La verdad es que no me fascina este asunto, pero no es menos cierto que hay que aceptar los desafíos. Creo que me será conveniente tener un blog propio para intercambiar ideas sobre literatura.
Puedo contar que lo literario empezó a entusiasmarme hace poco (yo tengo 61 años). En ese sentido, vale la pena traer a colación lo que sostiene el semiólogo francés Roland Barthes: "El escritor es el observador que se sitúa en la encrucijada de todos los otros discursos sociales".
Me parece que allí está la importancia de la literatura en todas sus expresiones (poesía, narrativa, crónica, dramaturgia, ensayística, etc.): de lo que se trata es de estremecer las palabras para capturar nuevas realidades.
Yo había empezado a trabajar en novela, pero poco me demoré en caer en la cuenta de que me falta oficio. Empecé complicándome. Pese a que, gramaticalmente hablando, escribo bien, mi problema tuvo que ver con funcionalidad: introduje muchos datos innecesarios y hasta ampulosos.
Lo que me interesaba -y me sigue interesando- es novelar mi experiencia como oficial del Ejército de Chile entre 1969 y 1981. Como bien me lo hizo presente un amigo, hay antecedentes íntimos del psiquismo militar que merecen ser conocidos por el común de las personas. Mi novela quedó en stand-by, pero no he renunciado a escribirla.
También espero escribir noveladamente sobre el llamado Caso Pinto: el abril de 1992, apareció apuñalado en un motel de Temuco el constructor civil Gustavo Patricio Pinto Cáceres. Como periodista que soy, logré varios antecedentes que la policía y los tribunales desconocen (o prefieren desconocer). Se trata de un caso altamente emblemático de lo que es Temuco (Neruda llegó a decir que nuestro Temuco ha sido, es y será un Far West); creo que hay una exigencia ética en entregar luces acerca de un hecho que ensombrece la buena conciencia de los temuquenses.

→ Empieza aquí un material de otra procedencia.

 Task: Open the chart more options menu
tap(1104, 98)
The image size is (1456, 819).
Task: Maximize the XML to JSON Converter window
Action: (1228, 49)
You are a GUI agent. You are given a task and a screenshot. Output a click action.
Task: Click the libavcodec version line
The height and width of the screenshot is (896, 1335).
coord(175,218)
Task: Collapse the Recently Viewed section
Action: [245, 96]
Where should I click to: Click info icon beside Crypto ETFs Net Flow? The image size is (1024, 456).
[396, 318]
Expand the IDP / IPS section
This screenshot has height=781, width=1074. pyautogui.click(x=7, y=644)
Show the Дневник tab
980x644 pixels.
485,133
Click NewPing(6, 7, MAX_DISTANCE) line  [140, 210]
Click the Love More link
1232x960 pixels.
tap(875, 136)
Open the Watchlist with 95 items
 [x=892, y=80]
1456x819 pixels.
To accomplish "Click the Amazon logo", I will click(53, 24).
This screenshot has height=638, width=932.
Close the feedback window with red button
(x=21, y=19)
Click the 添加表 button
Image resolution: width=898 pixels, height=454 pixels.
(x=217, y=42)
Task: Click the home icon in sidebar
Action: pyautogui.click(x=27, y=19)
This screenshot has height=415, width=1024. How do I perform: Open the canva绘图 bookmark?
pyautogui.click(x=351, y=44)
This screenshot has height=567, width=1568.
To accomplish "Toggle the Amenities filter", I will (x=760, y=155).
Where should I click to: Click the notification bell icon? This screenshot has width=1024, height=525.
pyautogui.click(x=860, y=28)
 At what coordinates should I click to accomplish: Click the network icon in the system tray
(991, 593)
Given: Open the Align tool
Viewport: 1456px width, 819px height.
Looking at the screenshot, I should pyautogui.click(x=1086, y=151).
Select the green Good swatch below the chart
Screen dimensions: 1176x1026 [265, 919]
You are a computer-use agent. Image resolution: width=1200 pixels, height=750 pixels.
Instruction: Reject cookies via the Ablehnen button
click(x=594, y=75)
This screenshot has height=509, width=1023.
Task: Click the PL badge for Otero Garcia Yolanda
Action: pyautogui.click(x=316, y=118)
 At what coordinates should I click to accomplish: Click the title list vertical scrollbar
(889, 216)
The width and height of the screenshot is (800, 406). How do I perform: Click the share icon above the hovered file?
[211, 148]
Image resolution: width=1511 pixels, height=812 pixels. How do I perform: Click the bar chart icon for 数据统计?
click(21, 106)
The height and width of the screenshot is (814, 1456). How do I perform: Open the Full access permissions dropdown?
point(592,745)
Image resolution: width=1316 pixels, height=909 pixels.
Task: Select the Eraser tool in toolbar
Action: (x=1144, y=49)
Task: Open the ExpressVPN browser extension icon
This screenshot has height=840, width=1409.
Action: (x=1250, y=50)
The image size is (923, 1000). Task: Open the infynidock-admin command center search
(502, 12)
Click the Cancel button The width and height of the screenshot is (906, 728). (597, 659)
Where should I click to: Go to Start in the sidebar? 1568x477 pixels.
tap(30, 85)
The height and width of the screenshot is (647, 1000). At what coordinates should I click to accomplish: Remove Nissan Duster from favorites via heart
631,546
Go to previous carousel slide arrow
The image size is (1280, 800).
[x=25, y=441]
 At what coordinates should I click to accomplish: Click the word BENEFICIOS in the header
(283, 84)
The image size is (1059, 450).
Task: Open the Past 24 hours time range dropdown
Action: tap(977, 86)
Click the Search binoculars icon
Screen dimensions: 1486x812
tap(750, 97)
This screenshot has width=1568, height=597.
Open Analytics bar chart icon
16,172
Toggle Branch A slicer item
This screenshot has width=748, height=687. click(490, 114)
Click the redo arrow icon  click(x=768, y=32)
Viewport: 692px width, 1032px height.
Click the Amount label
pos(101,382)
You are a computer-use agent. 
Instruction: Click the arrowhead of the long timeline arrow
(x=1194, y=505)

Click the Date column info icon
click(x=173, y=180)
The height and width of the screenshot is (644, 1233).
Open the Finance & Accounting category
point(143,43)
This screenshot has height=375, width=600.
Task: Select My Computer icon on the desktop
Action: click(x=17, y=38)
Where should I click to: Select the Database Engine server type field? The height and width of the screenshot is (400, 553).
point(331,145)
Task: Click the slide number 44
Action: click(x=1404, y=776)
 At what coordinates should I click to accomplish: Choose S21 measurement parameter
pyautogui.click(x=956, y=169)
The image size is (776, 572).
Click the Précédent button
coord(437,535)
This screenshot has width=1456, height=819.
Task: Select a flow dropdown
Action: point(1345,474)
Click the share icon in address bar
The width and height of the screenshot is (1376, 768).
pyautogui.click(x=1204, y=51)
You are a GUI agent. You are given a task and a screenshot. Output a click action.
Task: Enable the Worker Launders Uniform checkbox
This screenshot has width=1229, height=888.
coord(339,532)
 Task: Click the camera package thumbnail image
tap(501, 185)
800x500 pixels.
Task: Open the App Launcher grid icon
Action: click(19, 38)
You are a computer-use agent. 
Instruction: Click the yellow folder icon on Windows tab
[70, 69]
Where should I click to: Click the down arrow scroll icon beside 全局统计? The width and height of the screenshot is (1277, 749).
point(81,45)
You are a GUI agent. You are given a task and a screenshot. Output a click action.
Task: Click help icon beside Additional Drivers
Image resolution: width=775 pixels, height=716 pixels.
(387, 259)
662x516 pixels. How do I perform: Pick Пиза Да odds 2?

Vale la pena aclarar algo. Cuando hablo de "novelar" no me estoy refiriendo a distorsionar realidad alguna sino, por el contrario, a hacer más creíbles y asimilables ciertas realidades.
Ahora estoy ensayando en el cuento. Y es bueno que haya dicho "ensayando" pues espero que sea un trabajo narrativo, pero con mucho de ensayístico. He llegado a la personal convicción de que el ensayo, en tanto que género literario, no es sino tomarle el peso a ciertos temas sin aspirar a dilucidarlos. La dilucidación, a mi juicio, corre por cuenta de los lectores.
Hace poco terminé un trabajo de crónica sobre la identidad temuquense. No me dejó del todo satisfecho, pero espero ganar el premio respectivo ya que el tema no deja de estar bien planteado. El concurso, llamado Crónicas Regionales, fue convocado por el Consejo Nacional de la Cultura y las Artes, lo que, dicho sea de paso, es una encomiable iniciativa: creo que es urgente que la sociedad civil chilena atine a encontrarse con su pasado y, por esa vía, con sus realidades actuales y futuras.
Bueno, creo que basta por ahora. Espero que haya comentarios acerca de las líneas precedentes. Hago propicia la oportunidad de ponerme a disposición de todos.